Some users report increased appetite, and there is a mechanistic basis: ipamorelin activates the ghrelin receptor — the same target the body's hunger hormone uses — and ghrelin-receptor agonists activate brain appetite centers and induce feeding in animals [18]. Community accounts describe it as milder than GHRP-6. It is reported anecdotally, not confirmed as a human finding.

Will I gain weight on ipamorelin?

No human trial answers this directly.

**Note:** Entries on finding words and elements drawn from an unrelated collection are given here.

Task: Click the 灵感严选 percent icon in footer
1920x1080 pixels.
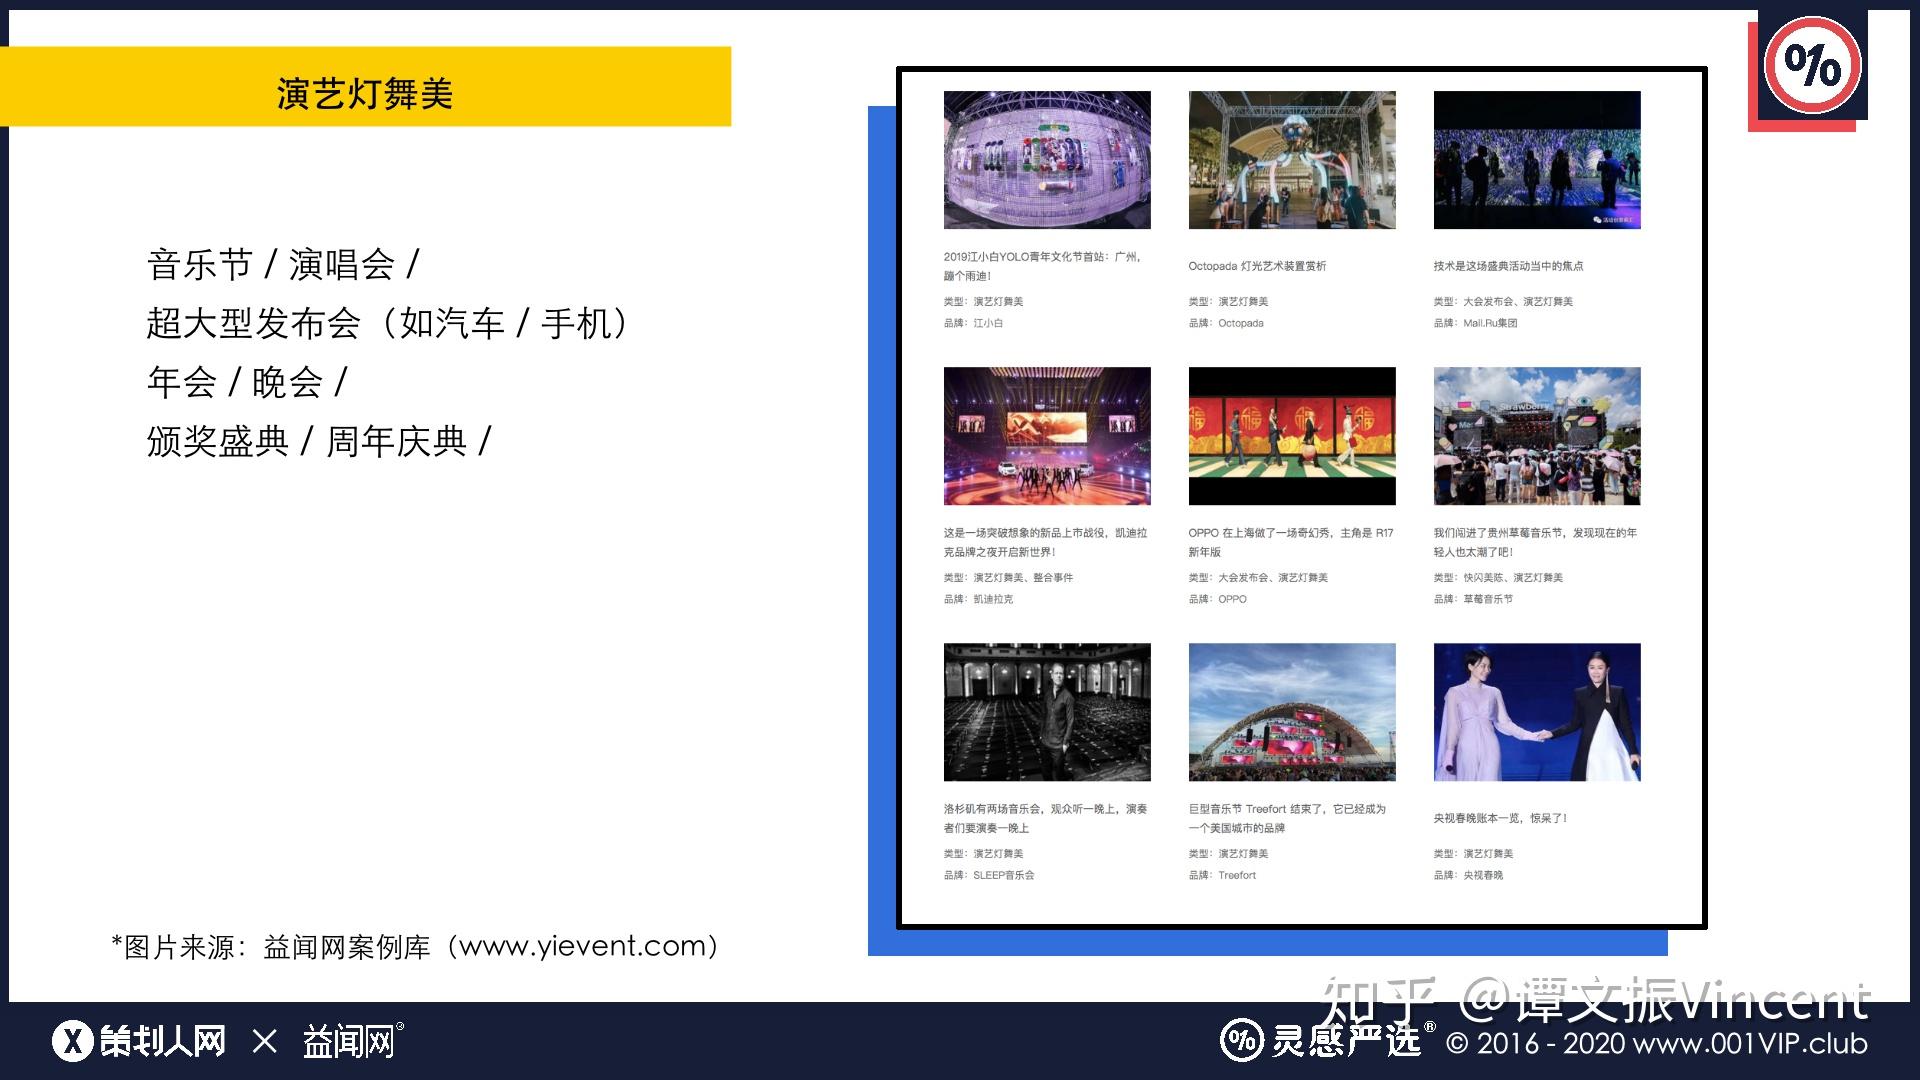Action: pos(1241,1041)
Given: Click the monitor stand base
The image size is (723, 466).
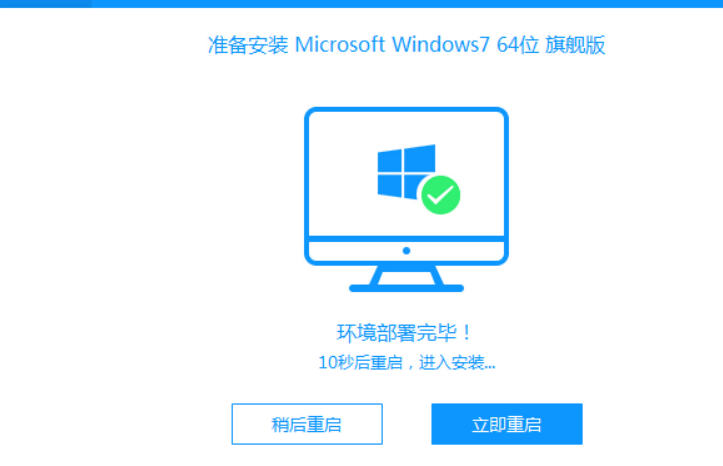Looking at the screenshot, I should coord(406,289).
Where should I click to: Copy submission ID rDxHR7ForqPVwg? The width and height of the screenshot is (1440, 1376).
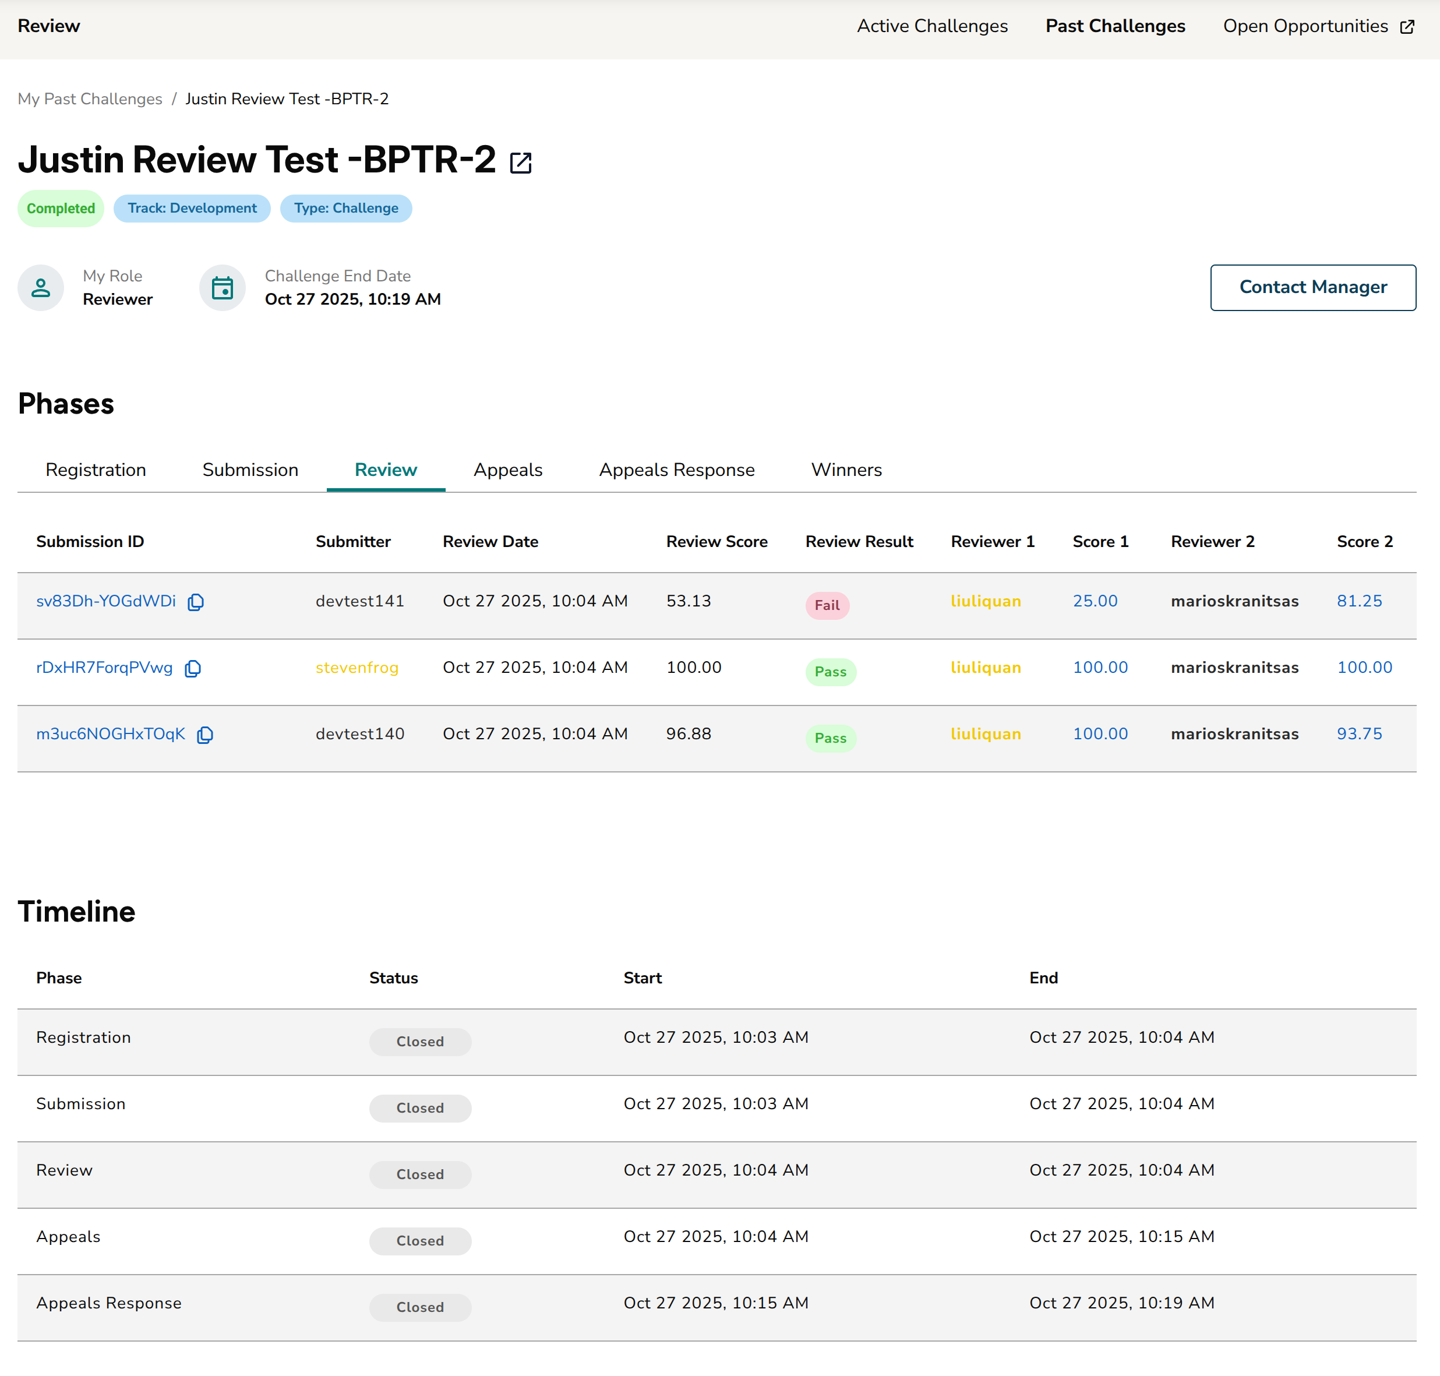click(192, 668)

In mice, ipamorelin showed GH-independent stimulation of fat gain over two weeks [17], and in ferrets it protected against chemotherapy weight loss [5]. The failed human trial was short-term and did not assess body composition as an outcome [3]. Community reports vary and are confounded by diet and training.

Does ipamorelin increase appetite?

Mechanistically it can: ipamorelin acts on the ghrelin (GHS-R1a) receptor, and ghrelin-receptor agonists activate hypothalamic appetite centers and induce feeding in animal studies [18]. Community reports describe an appetite uptick in the hours after injection, generally milder than with GHRP-6. This is consistent with the mechanism but is reported anecdotally for ipamorelin, not confirmed in a human trial.

What does ipamorelin peptide do?

Ipamorelin peptide selectively releases growth hormone by activating the pituitary ghrelin receptor, producing a discrete GH pulse without raising cortisol or prolactin [1]. In humans that pulse peaks around 40 minutes after dosing [2]. Outside that mechanism, no successful human outcome trial exists — its single efficacy trial failed its endpoint [3].